Steph L. - Feb 19, 2012 4:50:38 pm PST #18285 of 30000
this mess was yours / now your mess is mine

(Also from 2002: "$7.75 for a [movie] ticket? That's insane!")

Tell 2002!Sunil that 2012!Sunil just found $100 and can afford a movie.


Connie Neil - Feb 19, 2012 5:29:40 pm PST #18286 of 30000
brillig

I think many of our college-aged selves could stand a good thumping.


tommyrot - Feb 19, 2012 5:34:18 pm PST #18287 of 30000
Sir, it's not an offence to let your cat eat your bacon. Okay? And we don't arrest cats, I'm very sorry.

My college-aged self could use a good hug. And maybe to get laid.


Polter-Cow - Feb 19, 2012 5:35:43 pm PST #18288 of 30000
What else besides ramen can you scoop? YOU CAN SCOOP THIS WORLD FROM DARKNESS!

I was so fucking...an improvement from high school me, who thought using the Word thesaurus made him sound intelligent, but still kind of full of myself.

So could mine, tommyrot. Also my current self.


Connie Neil - Feb 19, 2012 5:37:49 pm PST #18289 of 30000
brillig

My college self was lucky enough to get laid--Peyton Place had nothing on the college radio station--but she let it matter too much. I'd tell her, "Yes, sleep with him, but try not to cry so much over him. He has his uses, but heartache isn't one of them."


tommyrot - Feb 19, 2012 5:39:05 pm PST #18290 of 30000
Sir, it's not an offence to let your cat eat your bacon. Okay? And we don't arrest cats, I'm very sorry.
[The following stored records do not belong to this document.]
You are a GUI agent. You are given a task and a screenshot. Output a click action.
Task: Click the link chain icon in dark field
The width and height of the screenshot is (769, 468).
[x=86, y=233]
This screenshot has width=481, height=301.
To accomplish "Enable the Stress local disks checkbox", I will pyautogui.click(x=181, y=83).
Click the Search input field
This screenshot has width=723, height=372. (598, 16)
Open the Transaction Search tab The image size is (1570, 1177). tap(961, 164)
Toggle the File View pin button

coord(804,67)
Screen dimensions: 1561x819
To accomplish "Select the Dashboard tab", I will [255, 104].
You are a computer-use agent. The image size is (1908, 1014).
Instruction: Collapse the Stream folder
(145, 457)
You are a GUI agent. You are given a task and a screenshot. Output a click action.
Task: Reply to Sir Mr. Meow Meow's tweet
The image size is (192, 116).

What would be more helpful, of course, is if I sat down with my college-age self and explained for an hour or two about "why your approach to things often doesn't work."


Connie Neil - Feb 19, 2012 6:14:16 pm PST #18291 of 30000
brillig

Oh, and I'd say, "Take math and science courses, really."


Matt the Bruins fan - Feb 19, 2012 7:28:32 pm PST #18292 of 30000
"I remember when they eventually introduced that drug kingpin who murdered people and smuggled drugs inside snakes and I was like 'Finally. A normal person.'” —RahvinDragand

Hmmm. I don't think I'd have any big life-altering stuff to tell my college-age self to do differently. Maybe "do more upper body strength training while your metabolism is fast and you can pack on muscle." And "don't pay money to go see Mel Gibson movies unless Jodie Foster and James Garner are in them. You'll thank me later."


Typo Boy - Feb 19, 2012 8:33:42 pm PST #18293 of 30000
Calli: My people have a saying. A man who trusts can never be betrayed, only mistaken.Avon: Life expectancy among your people must be extremely short.

Now that I think of it, all the stuff I'd tell college age me is stuff I told college age me when I was in college. College age me just did not listen.